One thing to take note of is the fact that the cameras are off until you access them via the Web site. Unlike a constantly on surveillance system, the Vue Personal Video Network is not always on and does not continuously record.

My assumption here is that this is to save battery life. You do, however, have the option to easily set recordings via a calendar function on the my.VueZone.com Web site.

Looking to the future, Avaak is developing a version of this technology that can be deployed in the battlefield.

The system could be deployed into a combat zone before troops arrive by an unmanned aerial vehicle to check out the situation.

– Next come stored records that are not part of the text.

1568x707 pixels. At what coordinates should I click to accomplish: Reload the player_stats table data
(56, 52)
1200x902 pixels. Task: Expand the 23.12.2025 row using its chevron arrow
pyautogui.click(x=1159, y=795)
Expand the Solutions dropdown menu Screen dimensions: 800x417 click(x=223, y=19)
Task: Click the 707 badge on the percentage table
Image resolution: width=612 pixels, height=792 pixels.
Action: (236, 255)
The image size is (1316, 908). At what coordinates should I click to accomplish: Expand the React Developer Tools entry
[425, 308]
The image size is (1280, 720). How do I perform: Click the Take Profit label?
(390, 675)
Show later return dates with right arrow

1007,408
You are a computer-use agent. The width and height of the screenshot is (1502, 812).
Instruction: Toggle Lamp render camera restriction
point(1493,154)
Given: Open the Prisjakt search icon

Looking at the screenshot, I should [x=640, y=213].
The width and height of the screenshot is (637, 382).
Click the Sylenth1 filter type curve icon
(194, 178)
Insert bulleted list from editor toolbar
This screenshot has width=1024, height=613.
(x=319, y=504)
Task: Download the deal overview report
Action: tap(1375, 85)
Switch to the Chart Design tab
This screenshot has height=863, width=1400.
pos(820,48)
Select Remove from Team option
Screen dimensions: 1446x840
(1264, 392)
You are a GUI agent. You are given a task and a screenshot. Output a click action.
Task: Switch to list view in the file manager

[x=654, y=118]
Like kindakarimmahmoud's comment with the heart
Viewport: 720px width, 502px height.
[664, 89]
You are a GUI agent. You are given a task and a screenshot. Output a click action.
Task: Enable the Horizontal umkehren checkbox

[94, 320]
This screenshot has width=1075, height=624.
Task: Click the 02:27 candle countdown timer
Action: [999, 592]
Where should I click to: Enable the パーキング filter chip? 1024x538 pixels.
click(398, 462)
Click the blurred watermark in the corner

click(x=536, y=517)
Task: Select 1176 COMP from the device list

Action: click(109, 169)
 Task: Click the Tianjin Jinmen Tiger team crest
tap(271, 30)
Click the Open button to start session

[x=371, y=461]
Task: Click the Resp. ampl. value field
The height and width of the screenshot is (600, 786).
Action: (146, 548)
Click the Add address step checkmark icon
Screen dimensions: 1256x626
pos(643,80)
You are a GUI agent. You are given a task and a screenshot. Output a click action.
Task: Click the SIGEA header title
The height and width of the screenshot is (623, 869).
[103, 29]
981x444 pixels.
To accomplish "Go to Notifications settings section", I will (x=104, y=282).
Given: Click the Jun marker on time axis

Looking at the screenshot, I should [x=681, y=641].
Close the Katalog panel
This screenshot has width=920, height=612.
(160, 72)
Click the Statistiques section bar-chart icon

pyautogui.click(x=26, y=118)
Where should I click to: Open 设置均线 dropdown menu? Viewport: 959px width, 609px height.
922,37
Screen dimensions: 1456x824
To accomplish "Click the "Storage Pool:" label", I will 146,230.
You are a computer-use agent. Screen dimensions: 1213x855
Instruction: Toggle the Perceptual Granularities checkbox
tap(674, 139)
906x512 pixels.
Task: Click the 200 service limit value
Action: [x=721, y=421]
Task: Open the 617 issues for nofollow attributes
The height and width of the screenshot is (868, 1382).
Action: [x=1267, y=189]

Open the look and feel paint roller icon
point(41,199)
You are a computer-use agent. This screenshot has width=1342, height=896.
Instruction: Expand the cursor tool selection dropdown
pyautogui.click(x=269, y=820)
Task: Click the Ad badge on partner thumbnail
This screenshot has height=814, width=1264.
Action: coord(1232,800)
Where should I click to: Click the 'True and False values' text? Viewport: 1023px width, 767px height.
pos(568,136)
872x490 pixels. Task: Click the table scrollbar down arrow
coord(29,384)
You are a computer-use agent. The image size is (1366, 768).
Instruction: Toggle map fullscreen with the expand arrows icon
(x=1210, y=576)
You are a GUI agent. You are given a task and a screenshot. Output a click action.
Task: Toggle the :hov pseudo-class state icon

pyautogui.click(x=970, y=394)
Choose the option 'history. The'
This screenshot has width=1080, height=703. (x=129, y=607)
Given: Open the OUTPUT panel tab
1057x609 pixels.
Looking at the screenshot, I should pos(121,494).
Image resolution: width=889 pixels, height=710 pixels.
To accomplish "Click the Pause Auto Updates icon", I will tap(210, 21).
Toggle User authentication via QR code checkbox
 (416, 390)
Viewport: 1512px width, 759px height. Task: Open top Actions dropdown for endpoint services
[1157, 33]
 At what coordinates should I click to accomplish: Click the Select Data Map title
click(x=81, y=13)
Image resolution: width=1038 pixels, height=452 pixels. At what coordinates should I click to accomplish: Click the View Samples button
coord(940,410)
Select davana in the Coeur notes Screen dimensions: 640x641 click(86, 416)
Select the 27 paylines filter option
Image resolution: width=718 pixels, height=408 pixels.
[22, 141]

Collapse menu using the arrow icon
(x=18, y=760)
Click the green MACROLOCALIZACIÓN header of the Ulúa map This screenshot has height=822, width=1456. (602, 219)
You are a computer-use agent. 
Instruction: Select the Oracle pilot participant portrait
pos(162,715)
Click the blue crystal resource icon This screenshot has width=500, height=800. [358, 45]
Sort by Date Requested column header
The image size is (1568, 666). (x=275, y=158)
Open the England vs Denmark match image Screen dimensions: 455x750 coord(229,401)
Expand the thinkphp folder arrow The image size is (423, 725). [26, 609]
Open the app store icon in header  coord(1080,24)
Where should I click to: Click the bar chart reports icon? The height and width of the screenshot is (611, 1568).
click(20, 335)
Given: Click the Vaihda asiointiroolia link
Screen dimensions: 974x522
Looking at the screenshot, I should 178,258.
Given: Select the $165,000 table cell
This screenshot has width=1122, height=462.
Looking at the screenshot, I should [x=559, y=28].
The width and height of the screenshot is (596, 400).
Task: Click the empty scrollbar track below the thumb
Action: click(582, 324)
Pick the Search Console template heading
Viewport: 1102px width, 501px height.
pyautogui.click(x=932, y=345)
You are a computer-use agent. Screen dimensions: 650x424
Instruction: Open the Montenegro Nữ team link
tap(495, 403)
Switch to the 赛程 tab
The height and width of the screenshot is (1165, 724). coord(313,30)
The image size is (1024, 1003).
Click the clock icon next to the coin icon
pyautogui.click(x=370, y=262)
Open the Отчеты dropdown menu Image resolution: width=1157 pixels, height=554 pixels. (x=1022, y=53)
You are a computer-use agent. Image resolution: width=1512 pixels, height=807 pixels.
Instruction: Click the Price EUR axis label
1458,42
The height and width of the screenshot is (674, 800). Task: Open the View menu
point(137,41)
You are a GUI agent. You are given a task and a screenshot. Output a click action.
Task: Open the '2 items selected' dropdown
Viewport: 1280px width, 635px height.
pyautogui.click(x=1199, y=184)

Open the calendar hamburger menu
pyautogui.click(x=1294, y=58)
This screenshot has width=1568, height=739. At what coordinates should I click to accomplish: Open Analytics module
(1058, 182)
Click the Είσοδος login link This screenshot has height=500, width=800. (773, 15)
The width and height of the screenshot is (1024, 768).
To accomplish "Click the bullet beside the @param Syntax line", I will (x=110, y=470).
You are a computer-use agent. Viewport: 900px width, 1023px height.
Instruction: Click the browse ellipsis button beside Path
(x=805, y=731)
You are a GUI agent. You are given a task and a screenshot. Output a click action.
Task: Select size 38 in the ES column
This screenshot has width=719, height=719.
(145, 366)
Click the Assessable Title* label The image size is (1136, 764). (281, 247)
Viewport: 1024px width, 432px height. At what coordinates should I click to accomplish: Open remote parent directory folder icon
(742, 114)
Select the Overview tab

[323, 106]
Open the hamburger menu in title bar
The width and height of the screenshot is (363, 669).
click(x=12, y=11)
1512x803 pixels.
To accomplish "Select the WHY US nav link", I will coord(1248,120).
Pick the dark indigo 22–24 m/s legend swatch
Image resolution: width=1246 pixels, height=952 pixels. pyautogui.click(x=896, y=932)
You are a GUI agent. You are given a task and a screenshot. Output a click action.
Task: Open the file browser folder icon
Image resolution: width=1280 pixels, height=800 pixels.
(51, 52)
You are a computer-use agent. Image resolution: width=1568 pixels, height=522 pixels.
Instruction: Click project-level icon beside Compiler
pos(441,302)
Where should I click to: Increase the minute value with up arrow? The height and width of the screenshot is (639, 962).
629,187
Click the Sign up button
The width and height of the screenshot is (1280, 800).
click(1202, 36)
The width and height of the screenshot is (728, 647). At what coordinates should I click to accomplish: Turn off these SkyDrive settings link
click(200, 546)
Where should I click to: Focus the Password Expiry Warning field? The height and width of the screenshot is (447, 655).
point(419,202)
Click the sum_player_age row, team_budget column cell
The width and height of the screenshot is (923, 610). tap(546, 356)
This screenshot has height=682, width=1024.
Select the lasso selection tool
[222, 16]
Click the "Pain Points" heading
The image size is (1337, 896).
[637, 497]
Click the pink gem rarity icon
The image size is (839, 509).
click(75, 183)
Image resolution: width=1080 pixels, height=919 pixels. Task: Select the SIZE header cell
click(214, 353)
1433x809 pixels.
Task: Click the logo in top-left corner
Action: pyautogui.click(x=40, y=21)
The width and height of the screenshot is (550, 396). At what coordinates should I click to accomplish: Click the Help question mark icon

The good news for you is that there is no need to join the armed forces just to get your hands on this modern technology. You can simply order the starter kit, which includes the gateway, two camera units, and four wall mounts for $299.99. Each additional camera will run you another $99.99. Pre-orders are being accepted online at Avaak's Web site (vuezone.com/buy) and expected to ship this summer.

Camera specs

Video resolution

  • VGA (640 x 480 pixels)
  • QVGA (320 x 240 pixels)
  • QQVGA (160 x 120 pixels)

Video format

FLV (Flash Live Video)

Snapshot quality

  • VGA (640 x 480 pixels)
  • QVGA (320 x 240 pixels)
  • QQVGA (160 x 120 pixels)

Image sensor

CMOS Full Color

Security features

FrameMesh wireless video encryption


Lithium Ion CR123 Photo

White balance / exposure

Auto-adaptive white/black balance and exposure

Battery life

1 year under normal use

Focus range

Fixed focus (60cm to infinity)

- Source: http://vuezone.com/products/technical-details

Nick's pick
In keeping with the camera theme this go around, I introduce to you the Timelapse Garden Video Camera from Hammacher Schlemmer.

This nifty little device can show you the development of your entire garden thanks to its 54-degree field of view. Or you can narrow it down to just 20 inches to watch just one specimen develop. There are six predetermined intervals to choose from, ranging from one photo every five seconds all the way up to one photo every 24 hours. The added light sensor automatically turns the camera off at dusk and back on again at dawn. The photos are stored on the camera's built in 2GB flash drive, which is capable of holding up to 18,000 photos. The camera automatically compiles the photos into a 1280 x 1024 resolution AVI video, and all you have to do is download it to the computer and watch the magic happen. As you would expect, it is weather resistant. Power comes from four AA batteries that will last up to four months (assuming its set to one photo per hour), and a ground stake for placement is included.